The first of these opened on 22 January 1934 when route 3 from Wylde Street, Potts Point to Town Hall station via Kings Cross and William Street. The route was temporarily converted to motor bus operation on 11 April 1948 while Liverpool Street was rebuilt. It was later decided not to reinstate the service.
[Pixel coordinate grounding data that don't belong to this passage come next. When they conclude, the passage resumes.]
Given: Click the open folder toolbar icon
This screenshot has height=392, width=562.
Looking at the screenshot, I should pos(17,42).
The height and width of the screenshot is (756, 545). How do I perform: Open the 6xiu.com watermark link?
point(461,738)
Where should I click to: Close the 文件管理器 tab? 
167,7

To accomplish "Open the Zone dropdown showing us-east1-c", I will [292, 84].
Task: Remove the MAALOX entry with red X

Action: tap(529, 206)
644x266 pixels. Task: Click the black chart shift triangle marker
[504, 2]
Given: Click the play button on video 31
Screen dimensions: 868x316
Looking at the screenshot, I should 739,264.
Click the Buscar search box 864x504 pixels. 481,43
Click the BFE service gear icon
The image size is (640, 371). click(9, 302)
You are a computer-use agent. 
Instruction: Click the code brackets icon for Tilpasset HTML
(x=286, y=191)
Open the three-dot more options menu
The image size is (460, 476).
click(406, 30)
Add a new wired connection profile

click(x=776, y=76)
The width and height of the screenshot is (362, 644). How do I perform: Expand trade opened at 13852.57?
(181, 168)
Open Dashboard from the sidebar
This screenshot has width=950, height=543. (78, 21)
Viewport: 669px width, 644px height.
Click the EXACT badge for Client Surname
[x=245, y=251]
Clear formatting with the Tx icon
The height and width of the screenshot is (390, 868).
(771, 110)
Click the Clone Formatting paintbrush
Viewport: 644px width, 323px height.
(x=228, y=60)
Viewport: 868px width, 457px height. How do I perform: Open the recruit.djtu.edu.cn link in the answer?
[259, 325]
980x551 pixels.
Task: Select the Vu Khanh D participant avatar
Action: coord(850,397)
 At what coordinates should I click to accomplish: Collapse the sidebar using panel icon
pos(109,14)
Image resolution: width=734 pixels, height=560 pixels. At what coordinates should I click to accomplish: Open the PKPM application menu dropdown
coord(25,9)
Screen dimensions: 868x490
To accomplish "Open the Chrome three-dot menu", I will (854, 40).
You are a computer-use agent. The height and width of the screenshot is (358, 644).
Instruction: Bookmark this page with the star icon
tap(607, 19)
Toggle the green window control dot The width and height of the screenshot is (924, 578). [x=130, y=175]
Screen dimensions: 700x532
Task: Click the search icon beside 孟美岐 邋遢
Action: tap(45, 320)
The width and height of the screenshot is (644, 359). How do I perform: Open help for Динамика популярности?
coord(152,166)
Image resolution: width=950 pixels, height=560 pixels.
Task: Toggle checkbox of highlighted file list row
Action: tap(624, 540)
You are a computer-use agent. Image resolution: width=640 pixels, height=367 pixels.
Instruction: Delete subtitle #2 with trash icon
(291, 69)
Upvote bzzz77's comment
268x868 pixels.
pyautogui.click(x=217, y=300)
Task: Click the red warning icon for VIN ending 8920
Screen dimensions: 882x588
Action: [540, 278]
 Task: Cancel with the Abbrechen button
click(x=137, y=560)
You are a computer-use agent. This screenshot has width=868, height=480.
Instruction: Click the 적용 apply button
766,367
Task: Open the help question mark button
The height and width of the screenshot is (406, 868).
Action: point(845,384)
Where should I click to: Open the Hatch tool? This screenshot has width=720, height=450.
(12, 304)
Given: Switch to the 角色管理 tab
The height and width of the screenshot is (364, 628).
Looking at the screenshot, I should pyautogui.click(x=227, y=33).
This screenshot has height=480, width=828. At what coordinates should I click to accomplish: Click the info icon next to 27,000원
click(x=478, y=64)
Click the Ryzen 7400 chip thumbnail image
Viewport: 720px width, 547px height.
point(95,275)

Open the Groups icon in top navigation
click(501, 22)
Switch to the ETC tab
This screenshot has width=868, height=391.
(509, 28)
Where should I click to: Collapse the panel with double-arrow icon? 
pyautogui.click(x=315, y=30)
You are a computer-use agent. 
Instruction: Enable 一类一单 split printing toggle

On 3 July 1937, the second line opened from Rockdale station to Sans Souci via Kogarah station, Rocky Point Road and Dolls Point replacing the Kogarah to Sans Souci steam tramway. It closed on 29 August 1959.

==Services==
Sydney's trolleybus routes were as follows:

| Route | via | Opened | Closed |
|---|---|---|---|
| Town Hall station - Potts Point | William Street, Kings Cross | 22 January 1934 | 10 April 1948 |
| Rockdale station - Dolls Point | Kogarah station | 3 June 1937 | 29 August 1959 |
| Kogarah station - Sans Souci | Dolls Point | 3 June 1937 | 29 August 1959 |

==Fleet==
For the commencement of operations in the Eastern Suburbs, two single deck three-axle AEC 663Ts were purchased. One was bodied by Park Royal, London and the other by H McKenzie of White Bay. They were later joined by three AEC 761T double deck vehicles, one bodied by Park Royal and two locally by Syd Wood. For the commencement of the Kogarah services, 11 Leyland TTB4 and 10 AEC 664T double deck three-axle buses were bodied by Ritchie Brothers, Auburn. After the Eastern Suburbs line, the four surviving buses were transferred to Sans-Souci.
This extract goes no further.